* Directions: Reproduce each of the following items word for word, keeping every line as it stands.

====== Data for processing ======

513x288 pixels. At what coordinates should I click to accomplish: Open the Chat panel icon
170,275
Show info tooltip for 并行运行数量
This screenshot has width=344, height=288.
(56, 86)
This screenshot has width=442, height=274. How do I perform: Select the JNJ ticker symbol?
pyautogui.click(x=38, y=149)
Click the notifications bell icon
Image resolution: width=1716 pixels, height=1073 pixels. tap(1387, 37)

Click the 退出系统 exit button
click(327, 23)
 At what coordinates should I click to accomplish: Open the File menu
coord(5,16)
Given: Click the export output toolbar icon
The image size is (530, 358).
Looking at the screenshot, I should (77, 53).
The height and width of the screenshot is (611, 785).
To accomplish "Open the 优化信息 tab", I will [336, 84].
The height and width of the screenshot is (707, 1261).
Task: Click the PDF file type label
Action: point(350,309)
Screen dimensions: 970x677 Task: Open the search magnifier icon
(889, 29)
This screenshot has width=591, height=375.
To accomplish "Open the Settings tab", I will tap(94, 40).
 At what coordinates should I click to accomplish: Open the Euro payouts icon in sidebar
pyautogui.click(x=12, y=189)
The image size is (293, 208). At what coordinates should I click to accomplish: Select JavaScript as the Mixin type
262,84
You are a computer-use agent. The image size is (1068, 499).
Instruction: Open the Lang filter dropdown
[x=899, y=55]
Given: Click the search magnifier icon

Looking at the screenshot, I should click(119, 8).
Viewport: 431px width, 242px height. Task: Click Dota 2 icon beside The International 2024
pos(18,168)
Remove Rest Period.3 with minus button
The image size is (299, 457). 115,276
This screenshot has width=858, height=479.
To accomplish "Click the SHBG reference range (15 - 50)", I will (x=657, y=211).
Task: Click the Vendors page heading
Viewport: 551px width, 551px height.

======

* Correct response:
513x288 pixels. At what coordinates should I click to accomplish: Open the Chat panel icon
170,275
Show info tooltip for 并行运行数量
This screenshot has width=344, height=288.
(56, 86)
This screenshot has width=442, height=274. How do I perform: Select the JNJ ticker symbol?
pyautogui.click(x=38, y=149)
Click the notifications bell icon
Image resolution: width=1716 pixels, height=1073 pixels. tap(1387, 37)

Click the 退出系统 exit button
click(327, 23)
 At what coordinates should I click to accomplish: Open the File menu
coord(5,16)
Given: Click the export output toolbar icon
The image size is (530, 358).
Looking at the screenshot, I should (77, 53).
The height and width of the screenshot is (611, 785).
To accomplish "Open the 优化信息 tab", I will [336, 84].
The height and width of the screenshot is (707, 1261).
Task: Click the PDF file type label
Action: point(350,309)
Screen dimensions: 970x677 Task: Open the search magnifier icon
(889, 29)
This screenshot has width=591, height=375.
To accomplish "Open the Settings tab", I will tap(94, 40).
 At what coordinates should I click to accomplish: Open the Euro payouts icon in sidebar
pyautogui.click(x=12, y=189)
The image size is (293, 208). At what coordinates should I click to accomplish: Select JavaScript as the Mixin type
262,84
You are a computer-use agent. The image size is (1068, 499).
Instruction: Open the Lang filter dropdown
[x=899, y=55]
Given: Click the search magnifier icon

Looking at the screenshot, I should click(119, 8).
Viewport: 431px width, 242px height. Task: Click Dota 2 icon beside The International 2024
pos(18,168)
Remove Rest Period.3 with minus button
The image size is (299, 457). 115,276
This screenshot has width=858, height=479.
To accomplish "Click the SHBG reference range (15 - 50)", I will (x=657, y=211).
Task: Click the Vendors page heading
Viewport: 551px width, 551px height.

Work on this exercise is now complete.